L'impression de se voir couper les ailes, en plein ascension... "L'important maintenant c'est de ne pas brûler les étapes," explique Rodolphe Bouché. "Je passe mon temps à tirer sur les rênes pour ne pas qu'ils s'emballent !" Éviter les blessures : la priorité. De toute façon le calendrier des compétitions n'est pas encore connu.

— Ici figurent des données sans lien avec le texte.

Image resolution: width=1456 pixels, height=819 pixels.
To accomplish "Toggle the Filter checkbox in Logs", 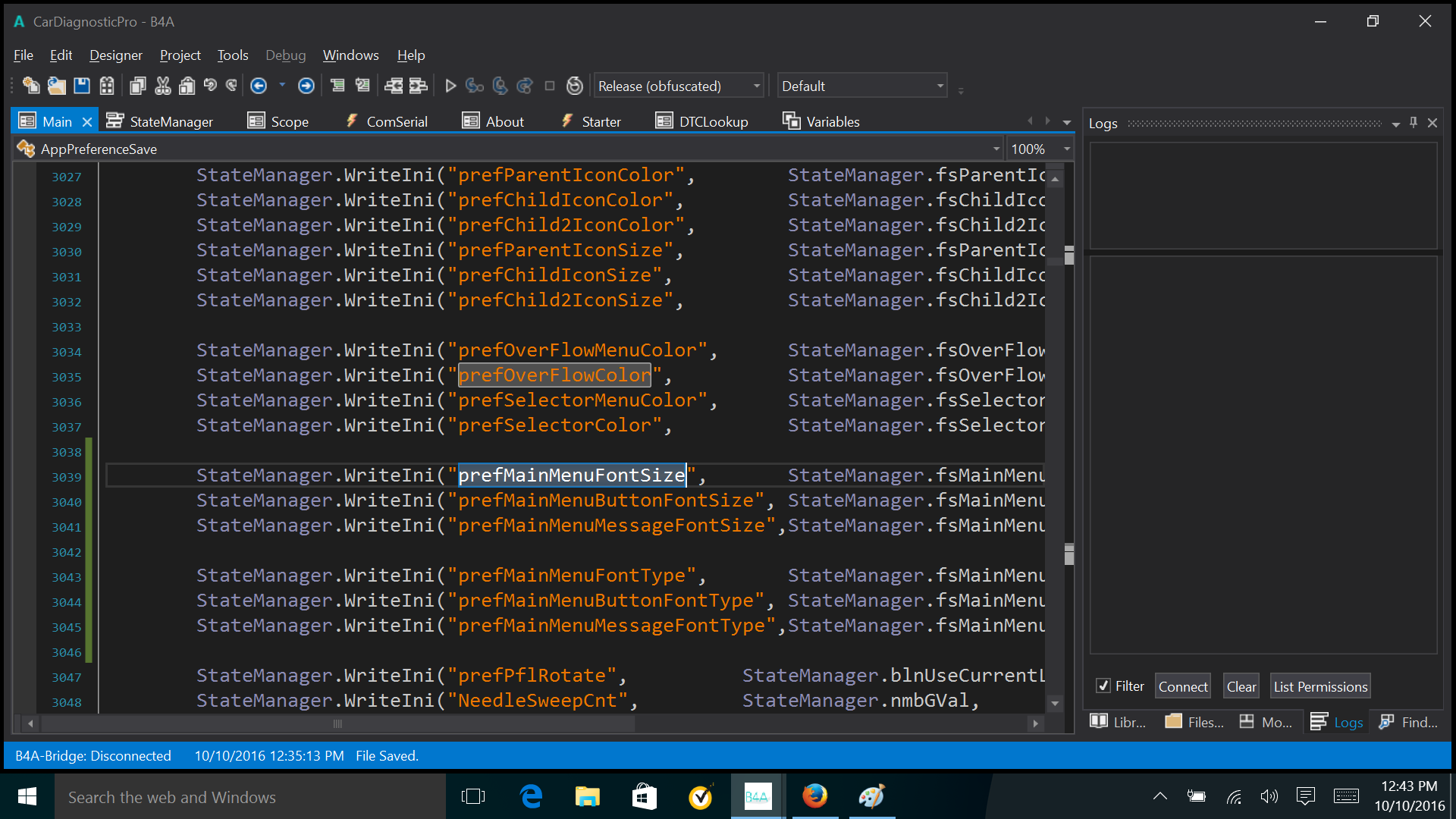I will click(1103, 686).
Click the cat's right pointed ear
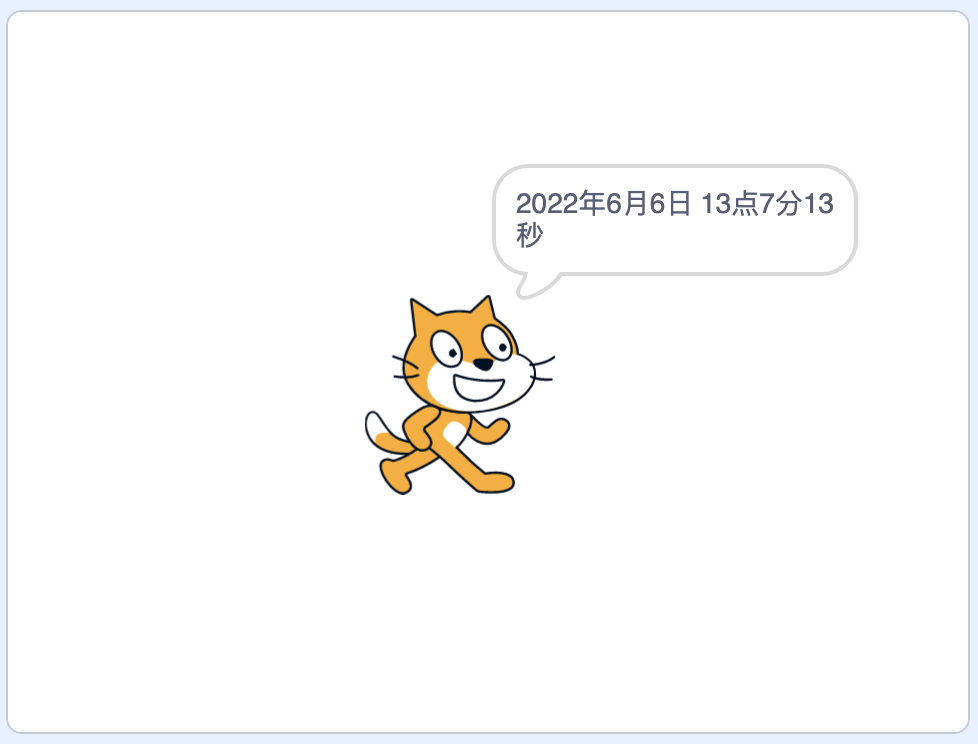Screen dimensions: 978x744 point(483,310)
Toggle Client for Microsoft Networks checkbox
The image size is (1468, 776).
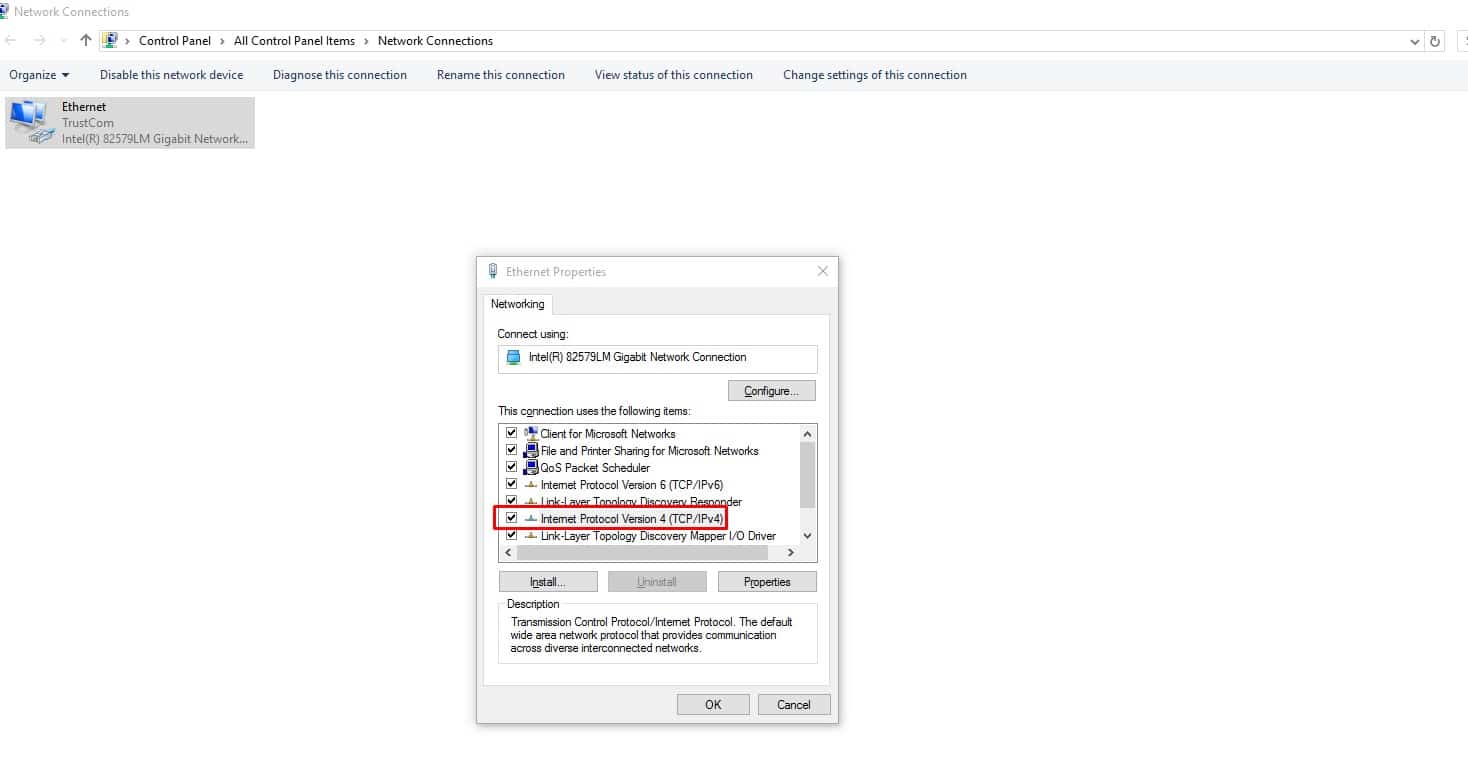point(512,433)
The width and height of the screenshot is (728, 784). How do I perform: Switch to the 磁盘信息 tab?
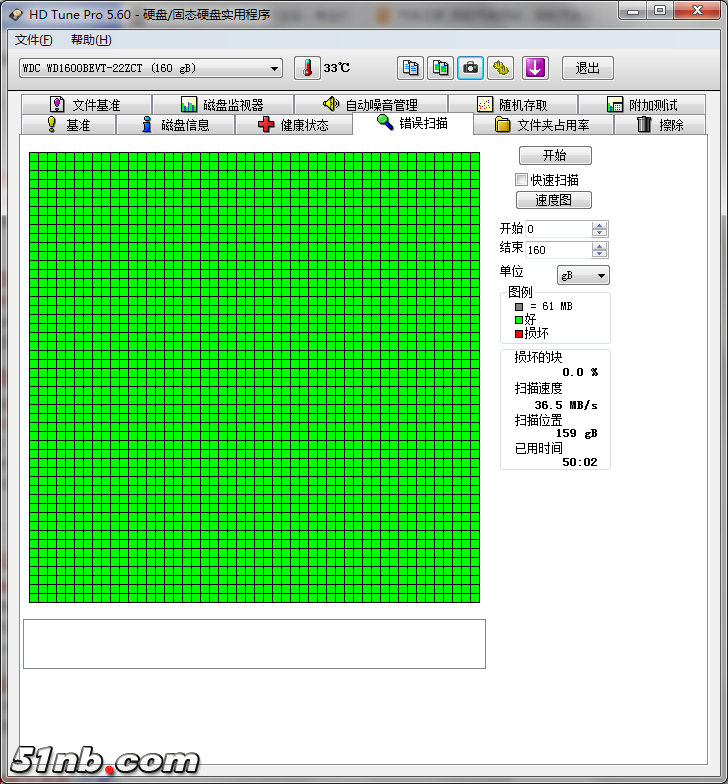click(176, 125)
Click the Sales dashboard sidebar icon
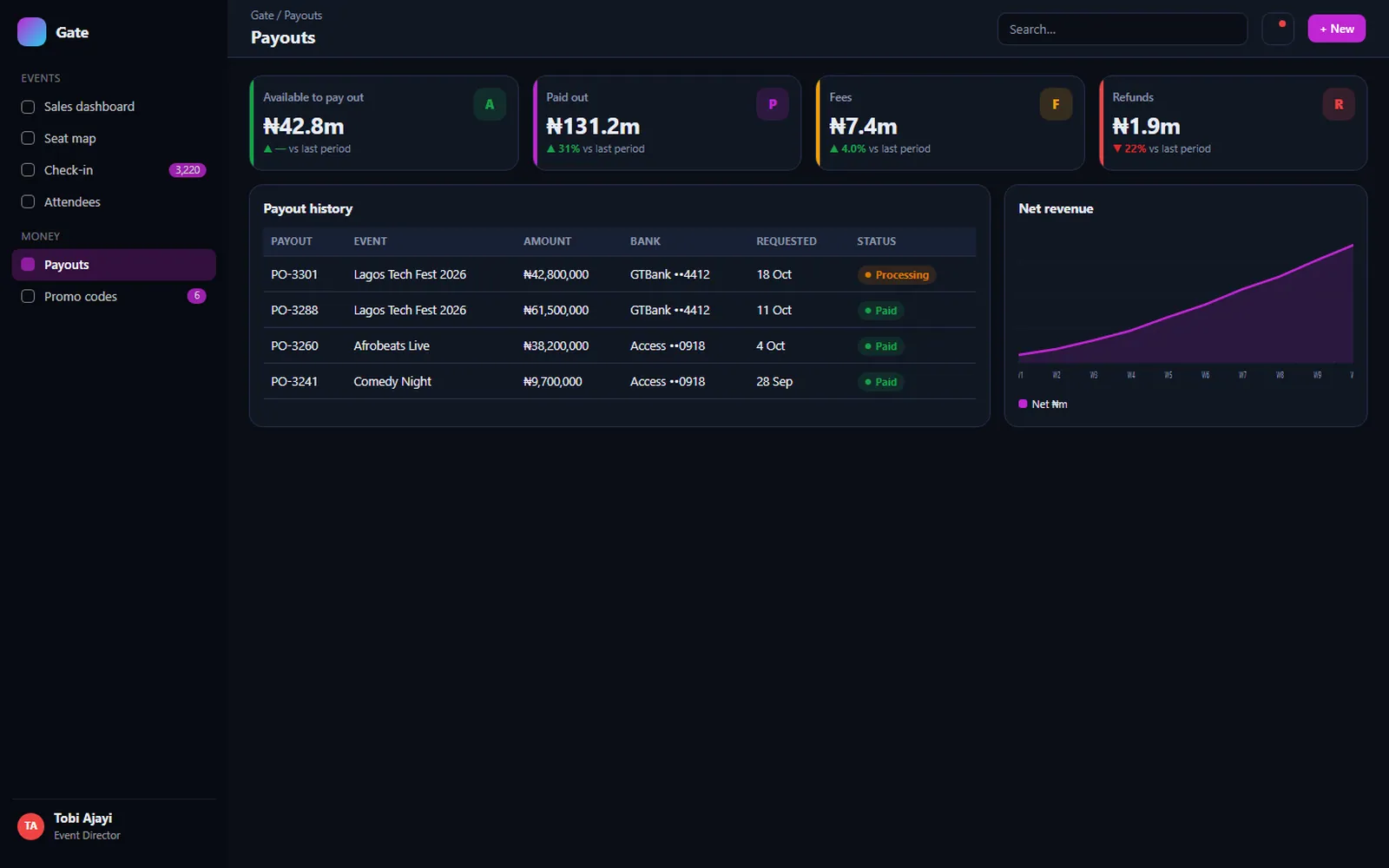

Et selon leur entraîneur, il leur faudra "au moins trois mois pour récupérer un niveau gymnique correct, et autant pour pouvoir espérer disputer des compétitions." Parfois, repartir de tout en bas peut permettre de s'élancer encore plus haut : c'est justement ce que visent Rodolphe Bouché, Tristan Lajarrige et leurs ouailles.